Referring to the 1917 taxes, it was stipulated that about December 1, 1924, plaintiff filed a claim for refund for the income and profits taxes for that year, but that the Commissioner of Internal Revenue rejected the claim in full on or about January 14, 1926. No waiver for 1917 was filed. It is clear that under the circumstances the claim for refund for that year, not having been filed until November 29, 1924, or more than four years from the date of the payment of the tax by the bank, suit upon the claim is barred. McDonald Coal Co. v. Lewellyn (D. C.) 9 F.(2d) 994; Id. (C. C. A.) 16 F.(2d) 274.
Plaintiff argues that the court erred in rejecting an offer of evidence which, he says, tended to show that a claim for refund for 1917 was filed in June, 1920. The offer consisted of correspondence relating to a claim, but failed to show that a claim was filed. Therefore it was immaterial and was properly rejected.
We attach no significance to appellant's suggestion that the statute of limitation does not run, because the state of Idaho, by the commissioner of finance, is suing the United States "in its sovereign capacity as trustee to enforce a public right and to assert a public interest," etc. The commissioner of finance, as liquidating agent of the bank, has the same, but no greater, right to sue than the bank as a taxpayer would have. The case does not involve income of the state, nor of one of its instrumentalities.

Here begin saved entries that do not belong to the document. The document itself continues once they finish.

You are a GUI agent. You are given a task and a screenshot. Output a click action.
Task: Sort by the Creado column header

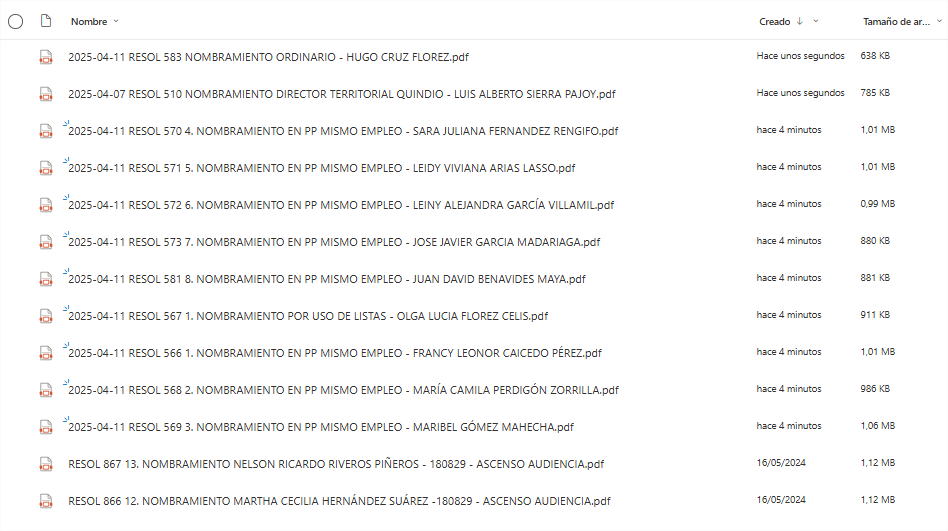(774, 21)
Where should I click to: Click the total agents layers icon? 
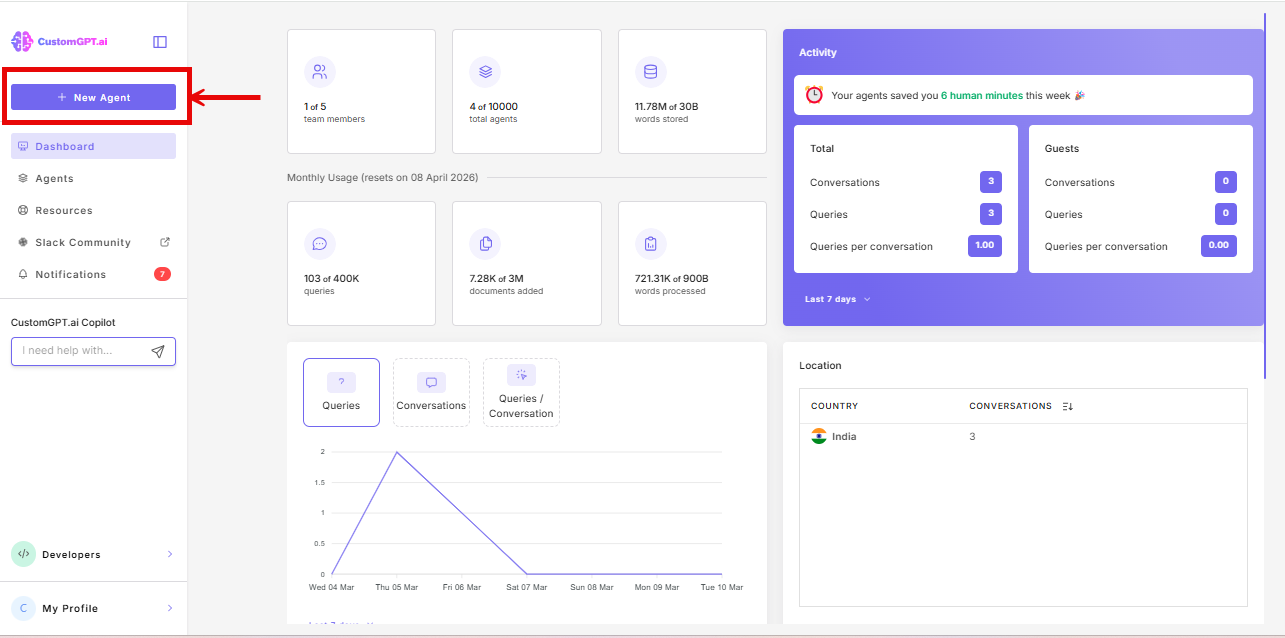tap(485, 71)
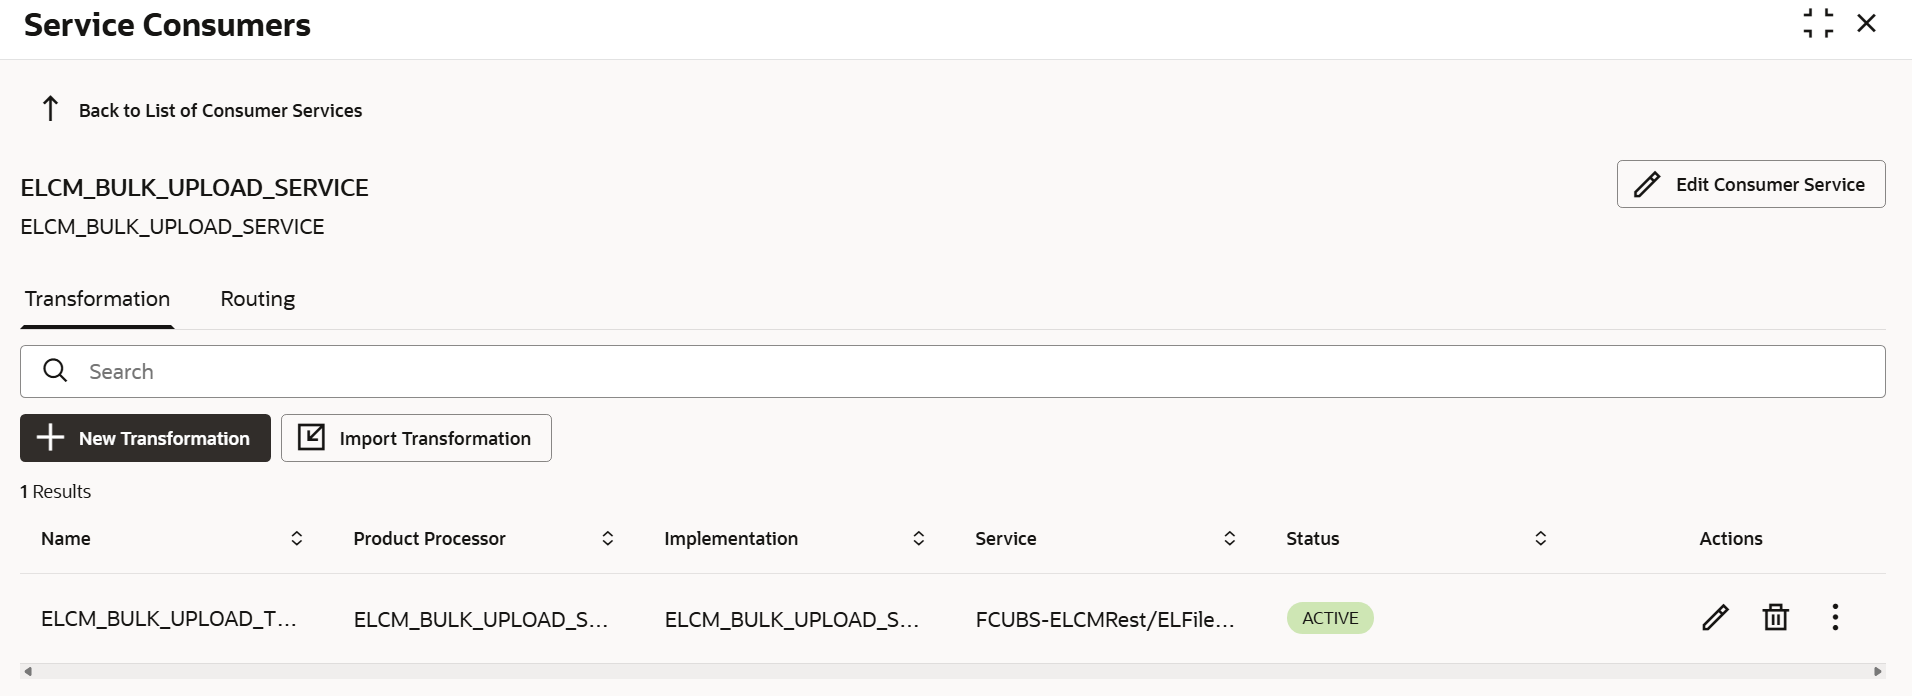Image resolution: width=1912 pixels, height=696 pixels.
Task: Switch to the Routing tab
Action: coord(258,299)
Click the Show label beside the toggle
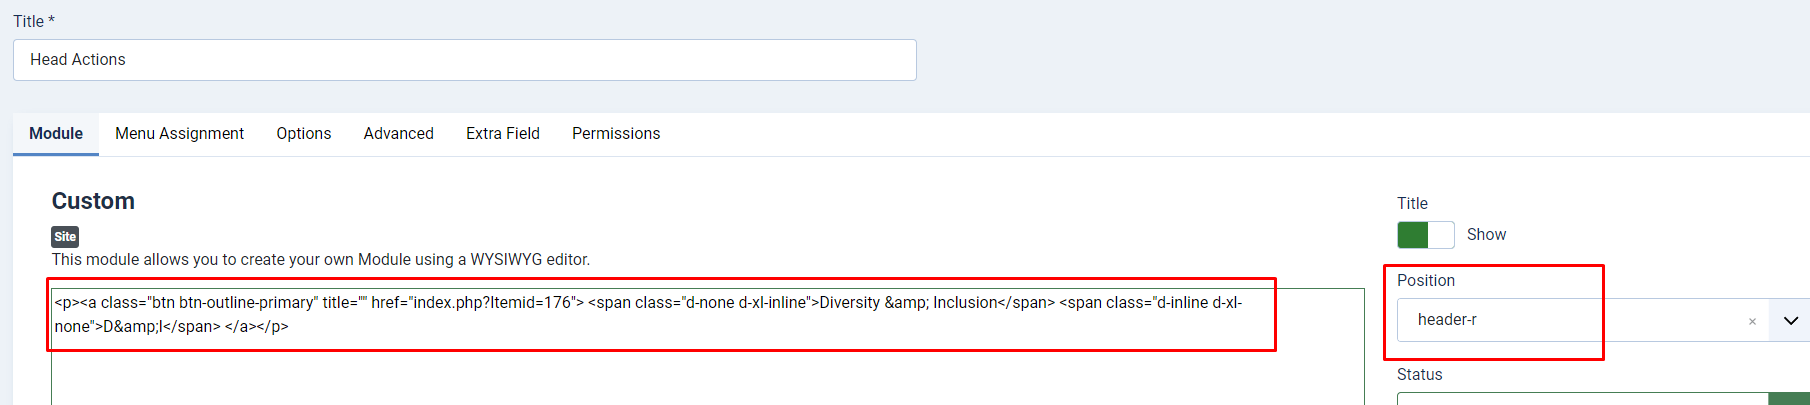This screenshot has width=1810, height=405. [1486, 235]
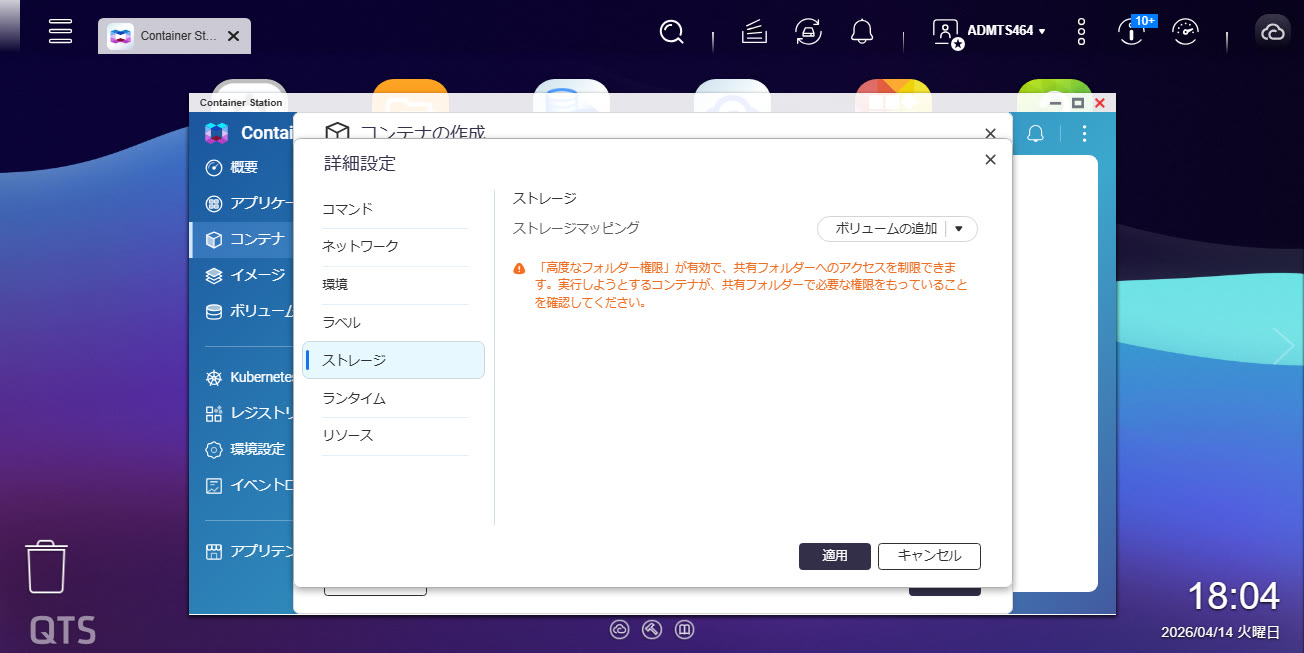This screenshot has height=653, width=1304.
Task: Open the dashboard gauge icon
Action: coord(1185,32)
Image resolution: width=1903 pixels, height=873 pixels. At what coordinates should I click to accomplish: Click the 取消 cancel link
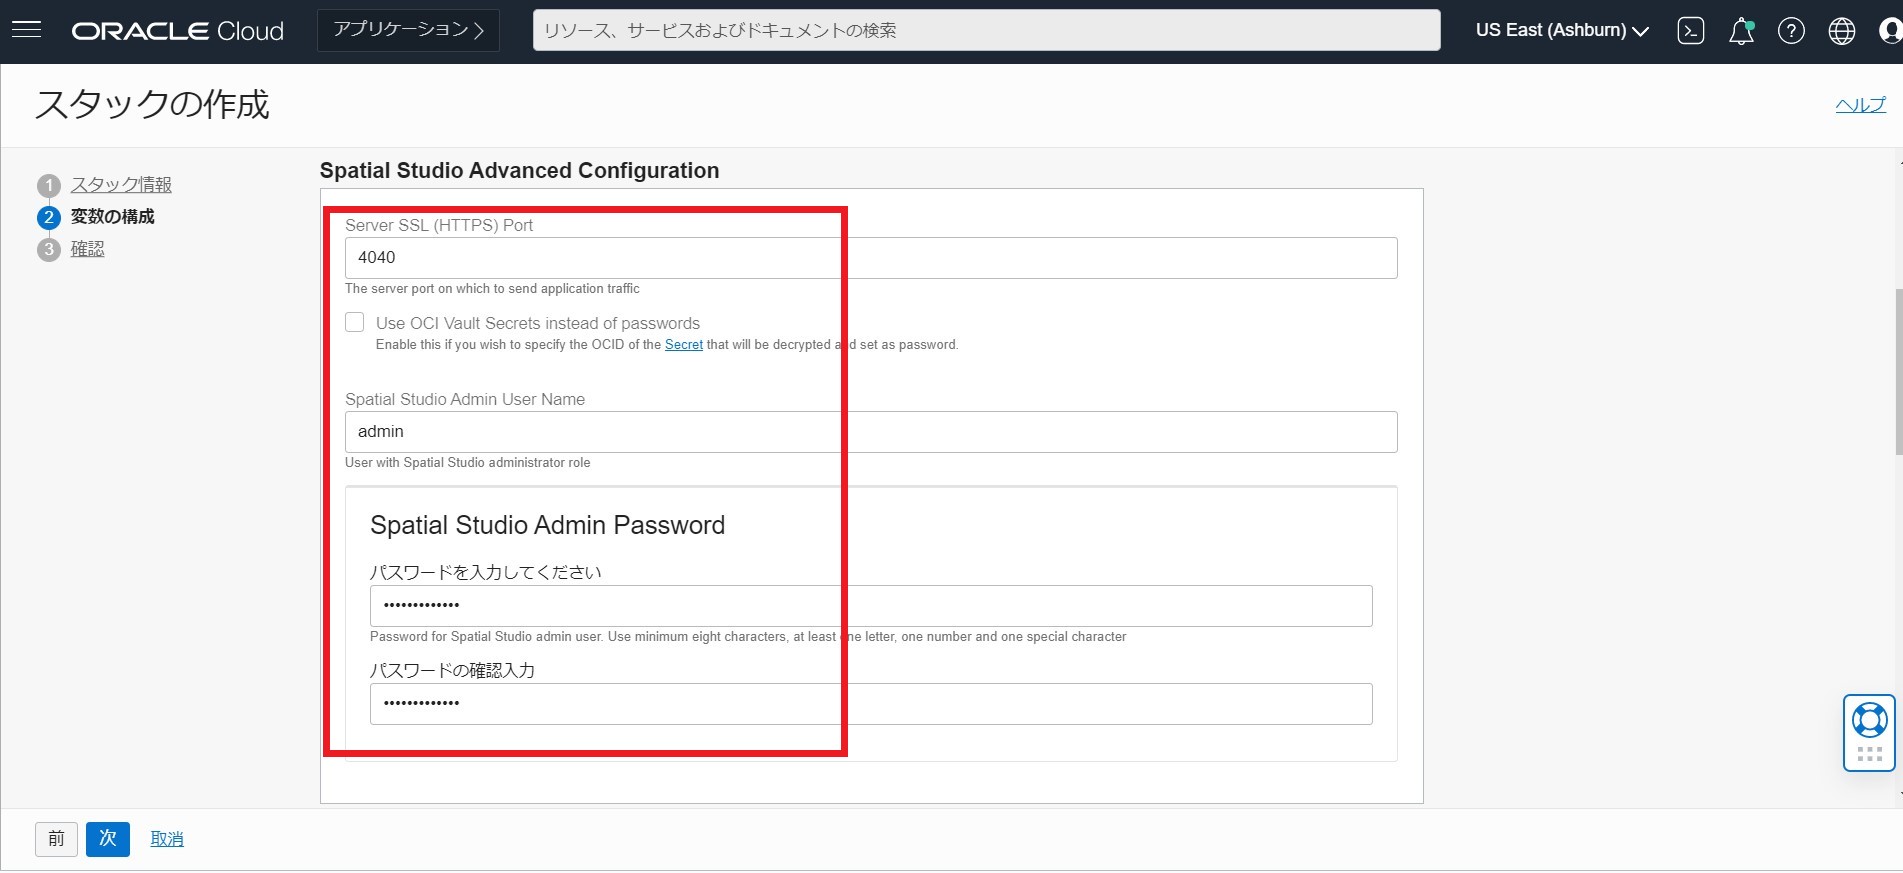pyautogui.click(x=167, y=839)
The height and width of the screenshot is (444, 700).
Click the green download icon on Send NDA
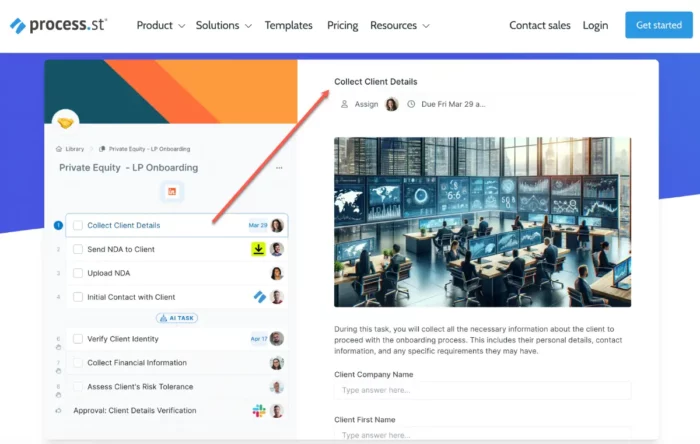click(257, 249)
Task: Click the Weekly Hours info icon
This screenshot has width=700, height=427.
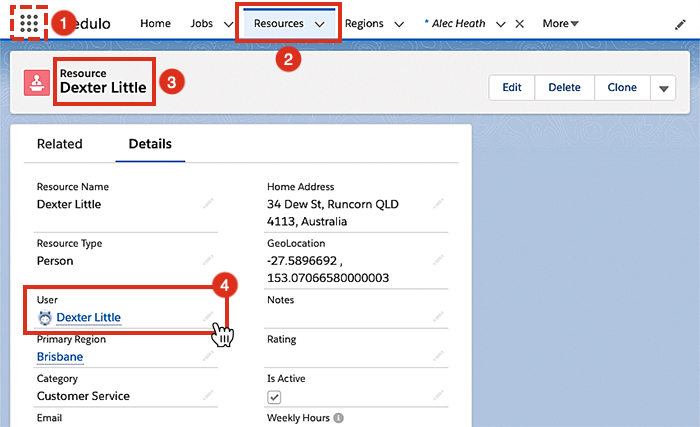Action: tap(339, 418)
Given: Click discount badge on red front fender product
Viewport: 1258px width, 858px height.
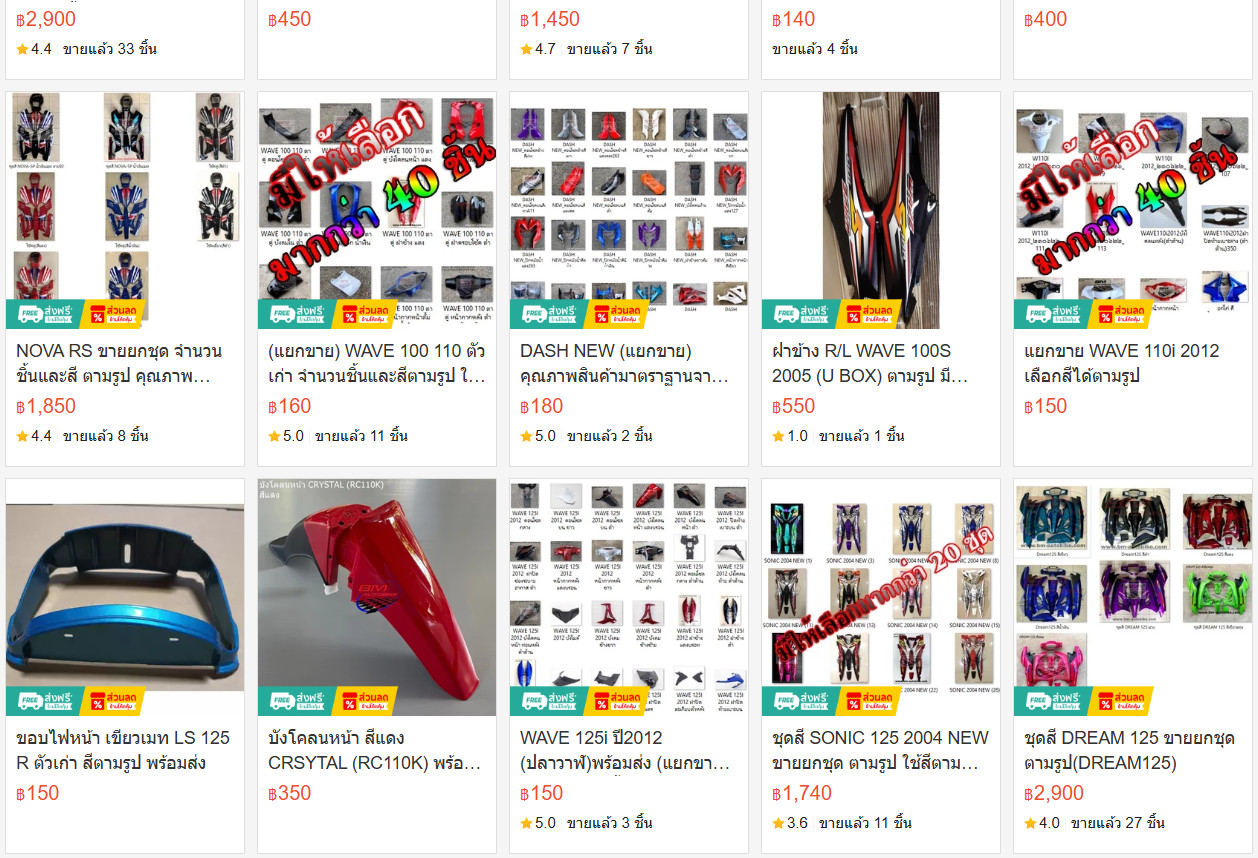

It is urged that the evidence discloses that large sums were loaned without adequate security to, and that heavy overdrafts were permitted to be made by, the officers and directors of the bank during 1917, 1918, and 1919, and that all such loans and overdrafts that were not paid, and the uncollected interest thereon, were losses to the bank, and were therefore deductible.
Section 234 (a) provides that in the case of a corporation there shall be allowed as deductions (4) losses sustained during the taxable year and not compensated for by insurance or otherwise; (5) debts ascertained to be worthless and charged off within the taxable year. 40 St. 1057 (Comp. St. § 6336 1/8pp [a]). Losses, generally speaking, may include debts; but in the statute quoted, by the enumeration separately of losses and debts, Congress made a distinction which must be recognized. As simple illustrations of a loss occurring during the taxable year, we might cite destruction of property by fire, where the property destroyed is not covered by insurance, or the theft of funds of a bank during a taxable year without insurance against such a loss. But an interest-bearing note for an amount loaned by the bank, or an overdraft by a depositor, but not paid, and found to be worthless and charged off during the taxable year, is a worthless debt.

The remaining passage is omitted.